La Tierra no necesita un día

Luis Sivisaca Caraguay

Cada año, en el Día de la Tierra, se multiplican los mensajes sobre la importancia de cuidar el planeta. Sin embargo, más allá de las palabras, hay una verdad que no podemos ignorar: la Tierra no necesita un día en el calendario, necesita conciencia todos los días.

Después de más de 30 años escribiendo sobre el agua, la agroecología, la educación y la vida comunitaria, he sido testigo de un deterioro constante en nuestro entorno. Quebradas que se secan, ríos que se contaminan, suelos que se desgastan y comunidades que se desconectan de la tierra.

No estamos frente a un problema del futuro. Es una realidad presente. Y más que una crisis ambiental, lo que vivimos es una crisis de conciencia.

El problema no es la Tierra. El problema es cómo la estamos tratando.

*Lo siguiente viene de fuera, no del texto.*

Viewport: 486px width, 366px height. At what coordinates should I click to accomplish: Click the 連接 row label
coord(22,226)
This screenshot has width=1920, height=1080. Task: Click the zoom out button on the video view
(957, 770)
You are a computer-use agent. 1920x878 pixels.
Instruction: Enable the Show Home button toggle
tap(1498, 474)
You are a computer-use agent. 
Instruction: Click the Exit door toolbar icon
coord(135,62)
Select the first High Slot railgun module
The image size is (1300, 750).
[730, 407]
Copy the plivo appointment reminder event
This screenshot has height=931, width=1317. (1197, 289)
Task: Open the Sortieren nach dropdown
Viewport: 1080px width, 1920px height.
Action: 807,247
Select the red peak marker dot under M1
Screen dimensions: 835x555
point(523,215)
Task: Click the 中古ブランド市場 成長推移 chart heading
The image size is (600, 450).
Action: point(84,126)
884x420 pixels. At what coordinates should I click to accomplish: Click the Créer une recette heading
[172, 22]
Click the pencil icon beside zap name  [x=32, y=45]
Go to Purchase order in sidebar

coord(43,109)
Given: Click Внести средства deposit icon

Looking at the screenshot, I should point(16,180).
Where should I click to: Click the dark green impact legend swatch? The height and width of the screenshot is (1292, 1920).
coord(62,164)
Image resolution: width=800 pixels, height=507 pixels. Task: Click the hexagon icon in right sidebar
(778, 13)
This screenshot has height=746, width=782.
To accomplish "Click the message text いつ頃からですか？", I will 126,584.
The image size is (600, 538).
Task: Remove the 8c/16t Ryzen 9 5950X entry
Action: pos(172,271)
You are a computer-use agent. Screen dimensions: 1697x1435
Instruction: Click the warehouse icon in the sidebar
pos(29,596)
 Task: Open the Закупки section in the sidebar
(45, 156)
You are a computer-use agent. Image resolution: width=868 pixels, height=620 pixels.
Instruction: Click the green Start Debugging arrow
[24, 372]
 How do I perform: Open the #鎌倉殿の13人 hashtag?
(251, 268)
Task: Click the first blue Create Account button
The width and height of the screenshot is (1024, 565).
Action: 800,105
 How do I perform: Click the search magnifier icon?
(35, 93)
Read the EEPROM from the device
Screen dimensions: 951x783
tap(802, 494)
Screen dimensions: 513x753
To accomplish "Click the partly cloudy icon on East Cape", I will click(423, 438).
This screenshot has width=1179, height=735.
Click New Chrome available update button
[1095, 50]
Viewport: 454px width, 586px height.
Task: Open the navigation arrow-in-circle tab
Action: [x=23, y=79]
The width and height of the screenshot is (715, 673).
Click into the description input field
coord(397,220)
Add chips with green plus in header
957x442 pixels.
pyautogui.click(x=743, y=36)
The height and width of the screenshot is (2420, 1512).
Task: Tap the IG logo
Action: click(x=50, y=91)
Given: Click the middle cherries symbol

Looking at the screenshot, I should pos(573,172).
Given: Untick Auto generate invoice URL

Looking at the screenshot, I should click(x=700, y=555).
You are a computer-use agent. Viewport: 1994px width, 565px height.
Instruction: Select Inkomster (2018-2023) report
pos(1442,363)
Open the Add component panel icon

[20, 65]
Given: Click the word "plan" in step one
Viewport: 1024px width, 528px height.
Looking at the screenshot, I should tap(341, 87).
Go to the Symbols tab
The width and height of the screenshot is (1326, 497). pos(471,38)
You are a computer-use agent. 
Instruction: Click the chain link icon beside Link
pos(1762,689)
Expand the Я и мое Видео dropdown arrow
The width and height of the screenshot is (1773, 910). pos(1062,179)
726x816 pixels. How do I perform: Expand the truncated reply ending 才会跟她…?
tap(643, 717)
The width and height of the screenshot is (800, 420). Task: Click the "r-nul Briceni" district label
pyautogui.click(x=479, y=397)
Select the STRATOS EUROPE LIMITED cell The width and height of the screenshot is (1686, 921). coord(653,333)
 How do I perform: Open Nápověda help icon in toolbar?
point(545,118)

Hemos aprendido a extraer sin límites y a consumir sin medida, olvidando que dependemos de los equilibrios naturales para vivir.

En este contexto, el agua es fundamental. Sin agua no hay vida. Y, sin embargo, seguimos contaminando sus fuentes y descuidando su cuidado.

Frente a esto, las respuestas no siempre son complejas. Proteger vertientes, sembrar árboles y respetar la naturaleza son acciones simples, pero urgentes. También lo es educar con conciencia, recordando que no somos dueños de la Tierra, sino parte de ella.

El Día de la Tierra debería ser un momento para reflexionar, no solo para conmemorar. Para asumir que el cambio no depende únicamente de discursos, sino de decisiones cotidianas.

Todavía estamos a tiempo. Pero no por mucho tiempo.

Defender la Tierra no es una opción. Es una responsabilidad.

Porque hablar de la Tierra es hablar de la vida.